Costco Sample Lady,
I know it must be mind-numbing to serve dozens, if not scores or hundreds, of tiny samples of chicken alfredo to everyone who walks by your station. I bet the idle chit-chat you drum up is a good way to pass the time. Otherwise, you might drive yourself crazy counting the number of people who reach for a sample immediately after coughing, sneezing, or some other germy activity. Or maybe that’s just me.
My point is that I understand why you struck up a conversation with me, particularly since it was about my kids. I don’t want to brag about how cute they are, but since you brought it up, I feel like it’s OK.
“They’re so cute,” you said.
I smiled and nodded, because my mouth was full of chicken alfredo, but once I swallowed, I chuckled and said thanks.
“Be careful with them,” you said. “I bet they’re gonna be heartbreakers.”
I laughed politely and started to move away.
“You’re gonna need a stick to keep people away from them,” you continued.
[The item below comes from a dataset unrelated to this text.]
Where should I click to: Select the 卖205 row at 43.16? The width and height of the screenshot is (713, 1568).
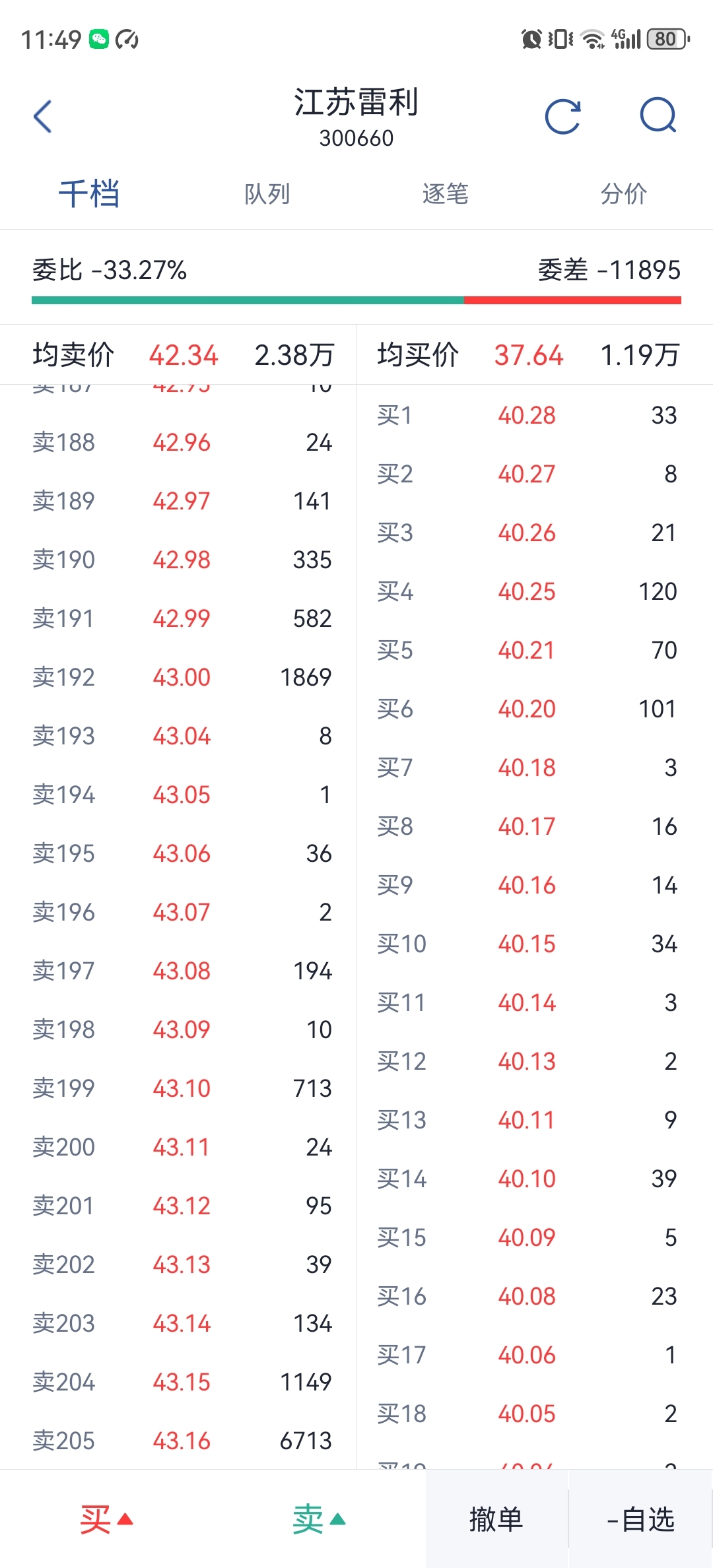pyautogui.click(x=182, y=1441)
I continued to laugh politely and began herding the children away from your station.
“You better be careful you know, in a public place like this. Those kids are so cute and sweet, someone will steal them away from you. I mean it. Those are just the sort of kids somebody would love to snatch. And in a place like this, too, with so many people around. You better keep an eye on them,” you cautioned me.
I thanked you for your concern and hurried the children away from your station. They wanted to try the buttered bread samples that were next to your station, but I moved them along. You can’t be too careful, you know.